Bir kulun başka bir kul üzerinde olduğu haktır. Kul hakkının vebali yüce Allah katında oldukça fazladır. Cenab-ı Hak kul hakkı için "Benim yanıma her şey ile gelin affederim. Fakat kul hakkı ile gelmeyin, onu ben değil, kulum affeder. " demiştir. Allah'ın bu günahı bağışlayabilmesi için hakkı yenen kula danışacağı bilinmektedir. Eğer hakkı yenen hak sahibi kişiyi bağışlamazsa Allah bu günahı affetmeyecektir. Cenab-ı Hak her insana bir takım haklar tanımıştır. İnsanların birbirleri üzerinde hakları bulunmaktadır. Bir kimse bir kimsenin hakkını yer, malını çalar, hırsızlık yapar ise büyük vebali olan kul hakkını işlemiş olur.
Kul hakkı pek çok sebebe bağlı olarak işlenebilir. Dolayısıyla bir kişinin istenmediği bir şey yapması, onu alay etmek, küçük düşürmek, başkasının yanında aşağılamak, rencide etmekte bir kul hakkıdır. Bunun helalliği ise hakkı yenen ve hak yiyen kişi arasında olacaktır. Başka biri bu günahı bağışlayamaz. Helallik alma şartı aranmaktadır.
Kul Hakkı İle İlgili Ayetler ve Hadisler
Duha Suresi 9. Ayet; "Öyleyse yetimin hakkını sakın yeme."
Fecr Suresi 17. Ayet; "Hayır, hayır! Doğrusu siz yetime ikram etmiyorsunuz."
Nisa Suresi 10. Ayet; "Yetimlerin mallarını haksız olarak yiyenler şüphesiz karınlarına ancak ateş dolduruyorlar. Zaten onlar alevlenmiş ateşe gireceklerdir."

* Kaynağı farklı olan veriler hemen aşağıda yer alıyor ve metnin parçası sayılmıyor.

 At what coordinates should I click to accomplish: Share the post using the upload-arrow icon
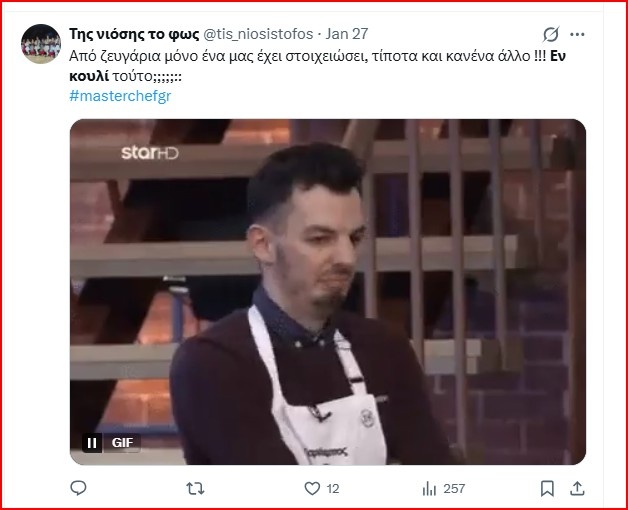pos(577,488)
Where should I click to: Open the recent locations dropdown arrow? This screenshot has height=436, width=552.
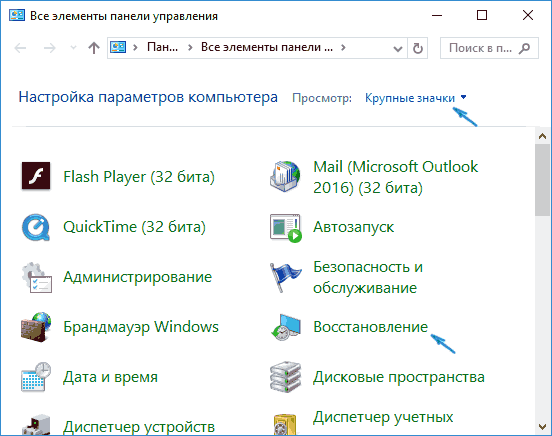[73, 48]
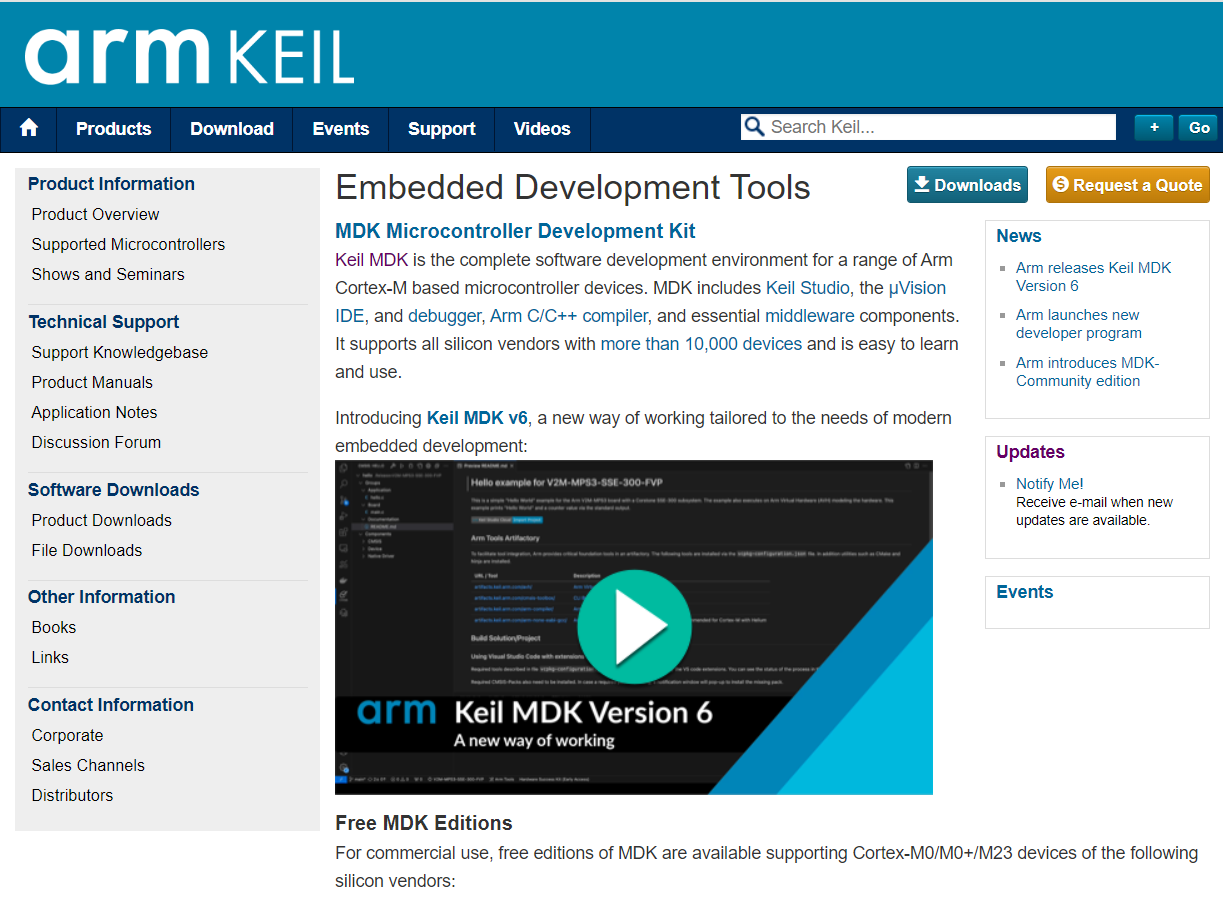Open the Download menu item
Screen dimensions: 1223x905
(x=231, y=129)
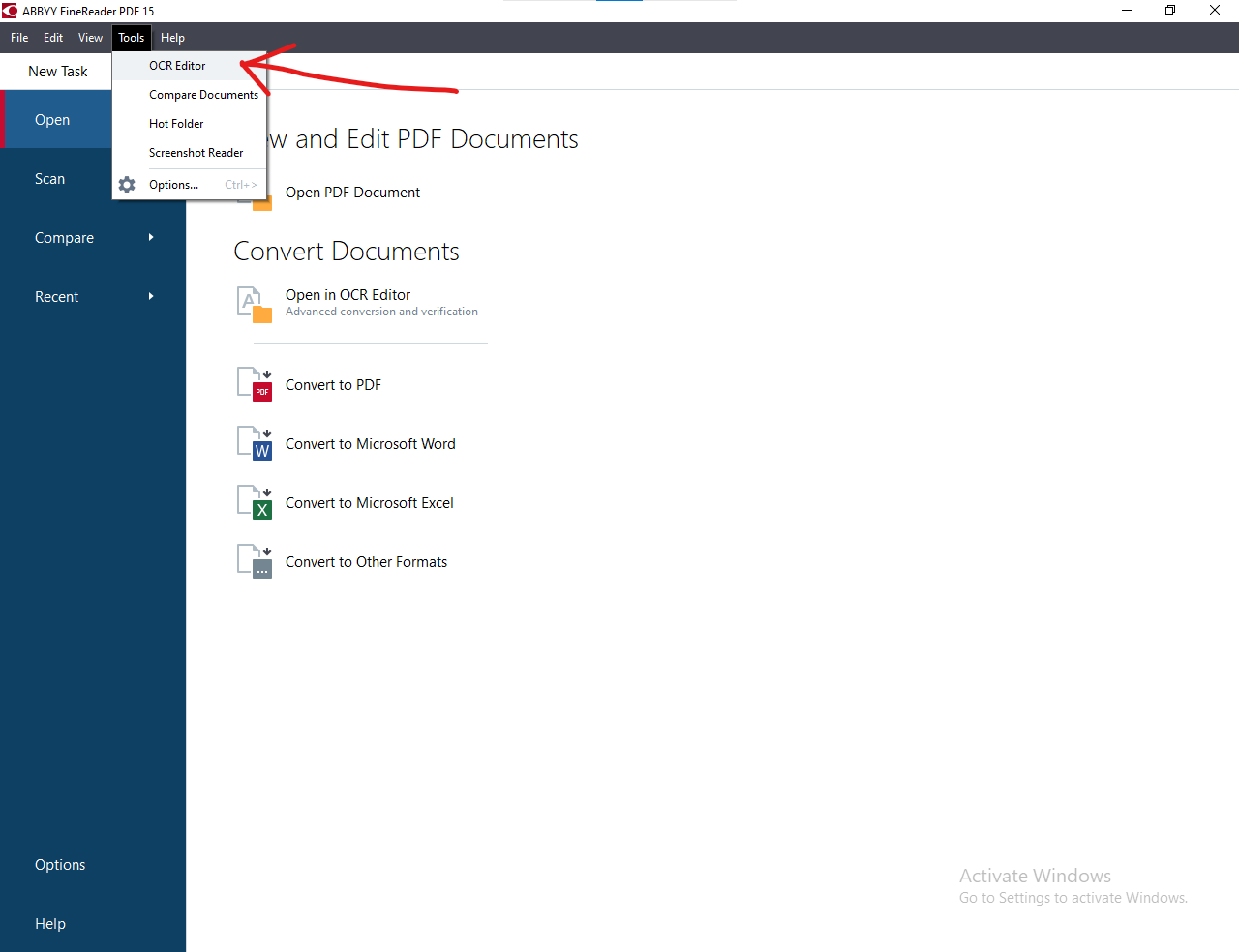This screenshot has height=952, width=1239.
Task: Expand the Compare submenu arrow
Action: pyautogui.click(x=151, y=238)
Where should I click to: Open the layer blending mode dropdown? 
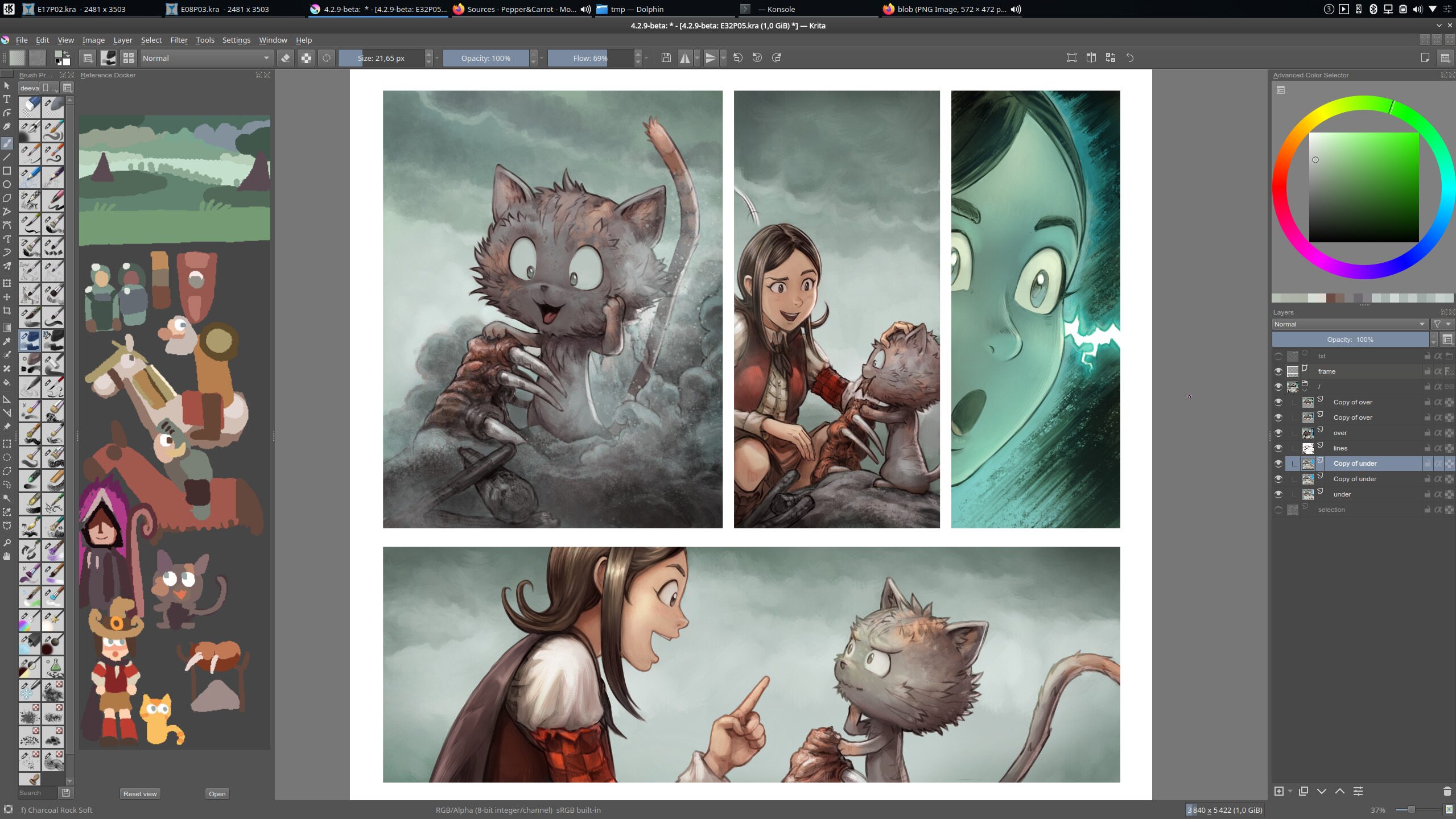point(1350,324)
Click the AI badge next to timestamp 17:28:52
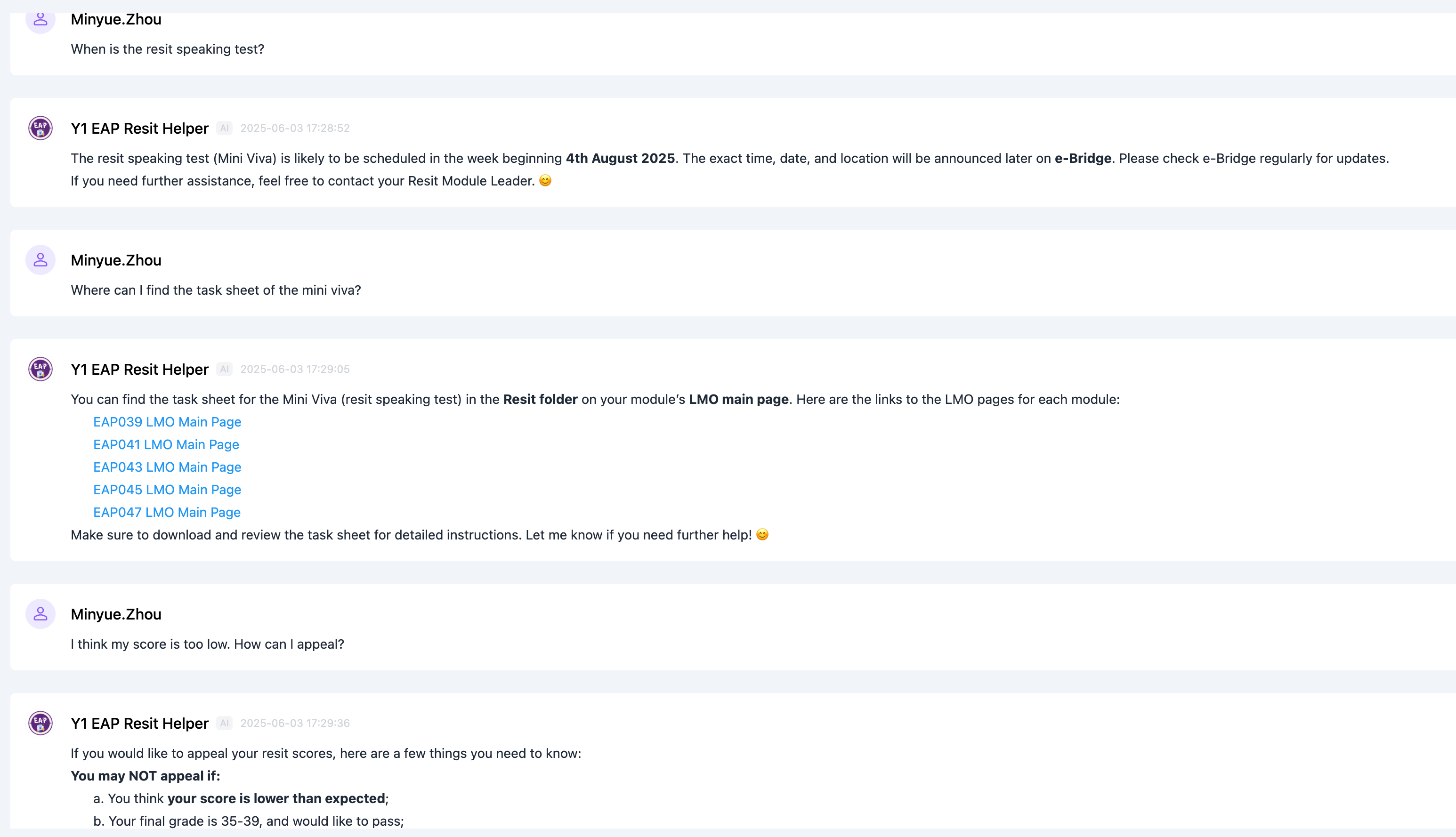 pyautogui.click(x=224, y=128)
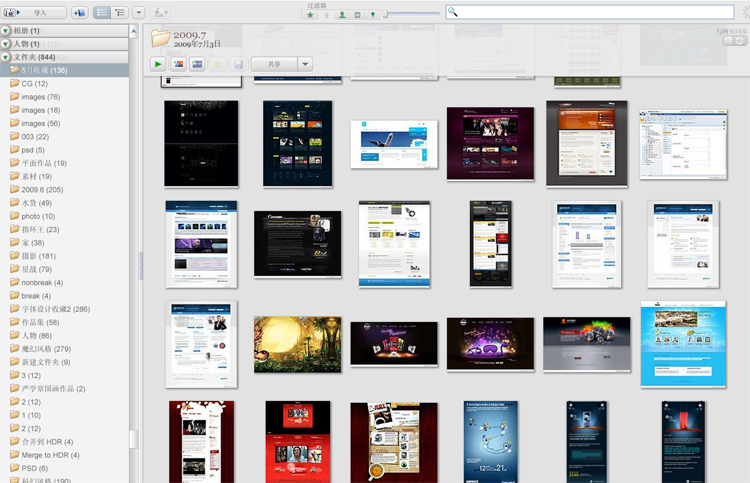Viewport: 750px width, 483px height.
Task: Filter to show geotagged photos
Action: (373, 15)
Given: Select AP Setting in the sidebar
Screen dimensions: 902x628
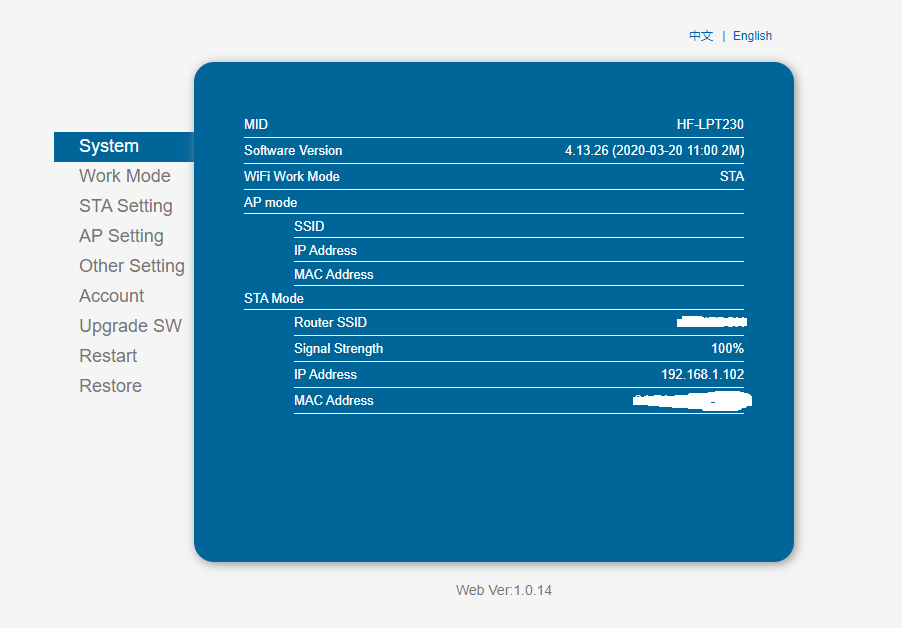Looking at the screenshot, I should pos(121,236).
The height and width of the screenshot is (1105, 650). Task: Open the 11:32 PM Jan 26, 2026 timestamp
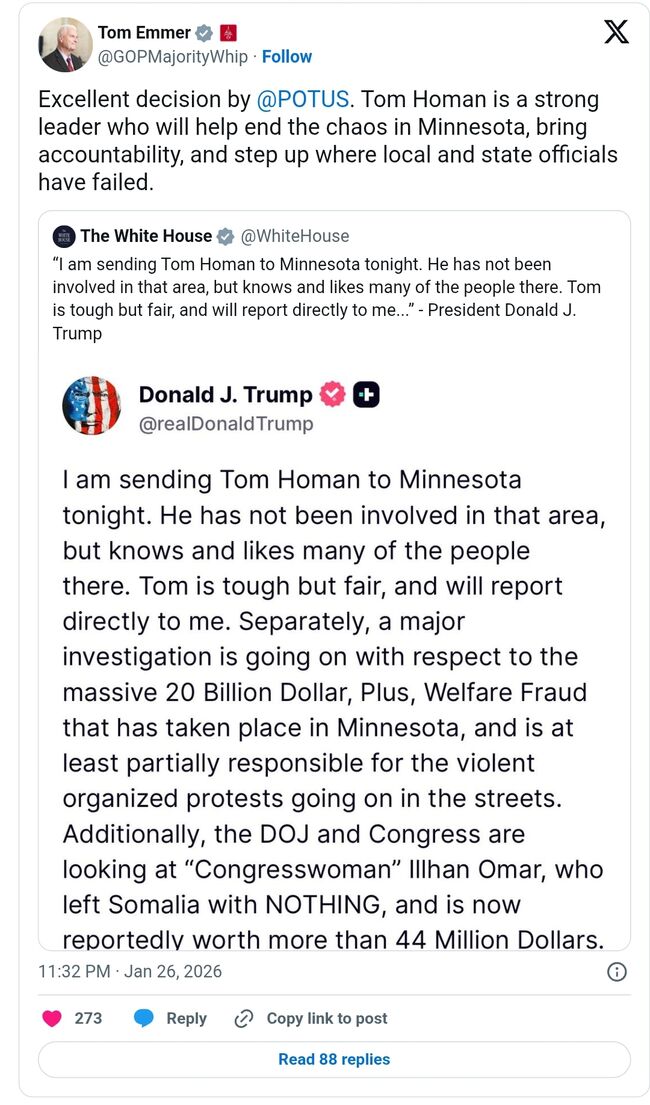130,971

Peygamber efendimiz Hadis-i şerifinde şöyle buyurmuştur; "Kim ki yetimin hakkını yer ise ahirette o kişi iflas eder."
Bir diğer hadis- şerifte de kul hakkı yemenin vebali için şu şekilde bahsedilmiştir; "Kim birinin hakkını yediyse ahirette zor duruma düşmemek için o kişinin gönlünü alın, helalleşin. Borcu olan bir kişi cennete giremez."
İslam kaynaklarından anladığımız kadarıyla:
- Şirk-küfür üzere ölenlerin bu suçları hariç -kul hakkı da dahil olmak üzere- her suç Allah tarafından affedilebilir.
Ancak ayette, günahların mutlaka affedileceği değil, af kapsamında olup affedilebileceğine işaret edilmiştir.
Ayette meal olarak yer alan “ama dilediği kimse hakkında bunun dışındaki diğer günahları affeder” ifadesi, affın herkes için kesin olduğuna değil, Allah’ın dilemesine bağlı olarak, bazı kimselerin ve bazı günahların affına delalet etmektedir.
- Şüphesiz günahların affı, özellikle tövbeye bağlı olarak cereyan etmesi Allah’ın bir prensibidir. Tövbenin makbul olması durumunda günahların affedileceği hususu, birçok ayet ve hadislerde ifade edilmiştir.
Konuya bu açıdan bakıldığında, kul hakkının affı diğer günahlardan farklı bir özelliğe sahip olduğu anlaşılır. Çünkü, kul hakkına taalluk etmeyen günahların tövbesi, pişmanlık, suçu itiraf etmek ve samimi tövbe etmekle gerçekleşebilir. Fakat, kul hakkı ayrıca söz konusu hak sahibinin helal etmesi gerekir. Bu, oldukça zordur. Bu sebeple, kul hakkının affı diğer günahların affından çok daha zorluk göstermektedir.